Ron’s point about burrowing owls can be applied to a great many species.  I have often advised people to use their car as a photo blind.  Many animals regard cars as part of the landscape but people as cause for concern.  You can roll up alongside them and take photos out your car window while they go on about their business undisturbed.  The instant that you open a car door, their behavior changes or they bolt or fly off.  In other cases, it might simply be more prudent, due to an animal’s proximity, to remain in your car.

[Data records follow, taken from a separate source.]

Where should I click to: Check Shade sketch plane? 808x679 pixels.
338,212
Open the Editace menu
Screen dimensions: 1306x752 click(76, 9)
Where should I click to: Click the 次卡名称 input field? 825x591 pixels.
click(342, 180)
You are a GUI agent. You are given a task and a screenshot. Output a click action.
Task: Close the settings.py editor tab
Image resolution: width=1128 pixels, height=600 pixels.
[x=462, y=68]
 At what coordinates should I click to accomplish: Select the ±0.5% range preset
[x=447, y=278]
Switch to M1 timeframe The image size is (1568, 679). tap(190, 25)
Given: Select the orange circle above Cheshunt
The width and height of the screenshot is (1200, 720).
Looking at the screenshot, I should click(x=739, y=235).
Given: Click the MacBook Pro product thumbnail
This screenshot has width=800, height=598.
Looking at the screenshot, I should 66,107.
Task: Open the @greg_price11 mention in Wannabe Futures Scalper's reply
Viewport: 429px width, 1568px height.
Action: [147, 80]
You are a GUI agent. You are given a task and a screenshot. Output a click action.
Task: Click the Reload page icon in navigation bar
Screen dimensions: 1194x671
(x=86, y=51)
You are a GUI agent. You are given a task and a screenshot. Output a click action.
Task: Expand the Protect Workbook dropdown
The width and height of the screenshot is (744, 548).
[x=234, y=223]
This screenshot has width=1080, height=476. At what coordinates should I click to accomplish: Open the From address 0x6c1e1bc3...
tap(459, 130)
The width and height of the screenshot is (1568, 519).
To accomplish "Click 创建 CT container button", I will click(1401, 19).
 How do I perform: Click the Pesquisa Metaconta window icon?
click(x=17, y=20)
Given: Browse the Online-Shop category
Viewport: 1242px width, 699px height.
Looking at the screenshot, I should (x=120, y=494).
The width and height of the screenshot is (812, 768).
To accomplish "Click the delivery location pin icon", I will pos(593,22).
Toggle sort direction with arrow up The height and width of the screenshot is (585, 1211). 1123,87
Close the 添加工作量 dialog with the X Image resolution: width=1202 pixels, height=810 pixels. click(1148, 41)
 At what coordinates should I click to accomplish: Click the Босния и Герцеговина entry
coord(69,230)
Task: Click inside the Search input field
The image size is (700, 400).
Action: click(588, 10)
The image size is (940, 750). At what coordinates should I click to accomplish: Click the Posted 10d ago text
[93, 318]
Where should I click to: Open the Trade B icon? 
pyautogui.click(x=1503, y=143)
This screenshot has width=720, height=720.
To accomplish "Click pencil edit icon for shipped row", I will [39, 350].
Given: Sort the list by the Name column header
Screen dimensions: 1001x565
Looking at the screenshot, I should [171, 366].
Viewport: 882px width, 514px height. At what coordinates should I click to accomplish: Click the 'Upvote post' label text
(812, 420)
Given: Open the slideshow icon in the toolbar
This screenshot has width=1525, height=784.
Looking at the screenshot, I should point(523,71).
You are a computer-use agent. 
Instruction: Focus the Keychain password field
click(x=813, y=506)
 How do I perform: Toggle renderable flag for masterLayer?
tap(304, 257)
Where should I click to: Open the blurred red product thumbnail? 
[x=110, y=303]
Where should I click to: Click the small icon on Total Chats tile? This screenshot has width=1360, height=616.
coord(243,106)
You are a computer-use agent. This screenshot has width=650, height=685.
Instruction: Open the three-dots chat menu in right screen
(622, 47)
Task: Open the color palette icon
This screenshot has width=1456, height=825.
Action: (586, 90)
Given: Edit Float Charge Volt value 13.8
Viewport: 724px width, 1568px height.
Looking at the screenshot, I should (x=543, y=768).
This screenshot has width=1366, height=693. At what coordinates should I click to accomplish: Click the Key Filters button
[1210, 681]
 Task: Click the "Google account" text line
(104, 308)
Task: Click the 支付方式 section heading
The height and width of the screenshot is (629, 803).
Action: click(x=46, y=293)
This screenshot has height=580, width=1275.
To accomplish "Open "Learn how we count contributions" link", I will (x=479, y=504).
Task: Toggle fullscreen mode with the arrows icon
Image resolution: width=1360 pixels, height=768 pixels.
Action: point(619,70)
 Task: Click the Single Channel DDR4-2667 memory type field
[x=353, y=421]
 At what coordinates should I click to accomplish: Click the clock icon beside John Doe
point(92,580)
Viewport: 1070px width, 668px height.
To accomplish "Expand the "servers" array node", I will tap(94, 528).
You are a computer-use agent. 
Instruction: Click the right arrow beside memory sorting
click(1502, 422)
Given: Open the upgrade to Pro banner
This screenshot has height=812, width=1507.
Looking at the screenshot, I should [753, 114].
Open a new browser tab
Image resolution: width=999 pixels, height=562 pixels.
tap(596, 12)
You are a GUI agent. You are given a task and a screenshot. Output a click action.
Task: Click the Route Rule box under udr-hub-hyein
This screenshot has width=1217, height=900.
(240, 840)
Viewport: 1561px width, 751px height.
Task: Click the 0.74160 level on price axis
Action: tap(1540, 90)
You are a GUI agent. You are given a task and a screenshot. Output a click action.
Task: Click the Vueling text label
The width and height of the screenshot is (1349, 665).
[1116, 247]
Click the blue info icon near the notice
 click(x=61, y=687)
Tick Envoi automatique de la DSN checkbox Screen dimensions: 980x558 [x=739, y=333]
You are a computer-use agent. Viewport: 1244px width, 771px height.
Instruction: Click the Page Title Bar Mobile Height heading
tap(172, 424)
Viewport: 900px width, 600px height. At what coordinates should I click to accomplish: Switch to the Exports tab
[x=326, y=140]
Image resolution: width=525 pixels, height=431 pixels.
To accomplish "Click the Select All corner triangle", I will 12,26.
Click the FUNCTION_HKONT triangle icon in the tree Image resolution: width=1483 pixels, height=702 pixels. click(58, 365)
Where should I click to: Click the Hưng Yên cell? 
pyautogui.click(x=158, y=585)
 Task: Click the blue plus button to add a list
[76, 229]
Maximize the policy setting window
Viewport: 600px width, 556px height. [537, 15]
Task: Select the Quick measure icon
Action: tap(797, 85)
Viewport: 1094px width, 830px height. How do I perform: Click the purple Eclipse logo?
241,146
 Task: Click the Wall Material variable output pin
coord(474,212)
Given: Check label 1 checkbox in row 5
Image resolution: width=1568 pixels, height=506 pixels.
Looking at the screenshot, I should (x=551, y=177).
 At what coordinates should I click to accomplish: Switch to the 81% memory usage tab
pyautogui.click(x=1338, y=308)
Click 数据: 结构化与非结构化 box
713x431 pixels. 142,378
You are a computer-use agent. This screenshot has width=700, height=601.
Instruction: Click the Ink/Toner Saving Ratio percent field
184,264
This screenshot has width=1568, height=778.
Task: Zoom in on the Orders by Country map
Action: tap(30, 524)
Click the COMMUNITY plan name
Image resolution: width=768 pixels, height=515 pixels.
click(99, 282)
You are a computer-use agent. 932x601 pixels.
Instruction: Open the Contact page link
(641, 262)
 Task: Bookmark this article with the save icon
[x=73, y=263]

This bear in Yellowstone, which I surmised, based upon its obvious discomfort around people, to be a back-country bear not habituated to people (as opposed to roadside bears that are accustomed to being the object of the attention of dozens or even hundreds of people), was less stressed before people exited their cars (I remained in mine).

This black bear exhibits “pursed lips” of a bear that is stressed or agitated.

Black bear with ears laid back – a sign of stress

He skedaddled off into the trees quite promptly.  Being uncomfortable roadside, perhaps he would have done so anyway, but people exiting their cars certainly added to the stress he experienced and perhaps hastened his rapid departure.

In the case of the photo below, my sister and I had parked at the end of Rainy Lake (Yellowstone Park) near where we expected a black bear traveling toward Rainy Lake to emerge from the trees.  We were told by a Ranger that he was a bear of habit and would emerge even closer than we had anticipated, and that, thus, we would have to remain in the car for safety.  Remaining in the car did not preclude taking photos.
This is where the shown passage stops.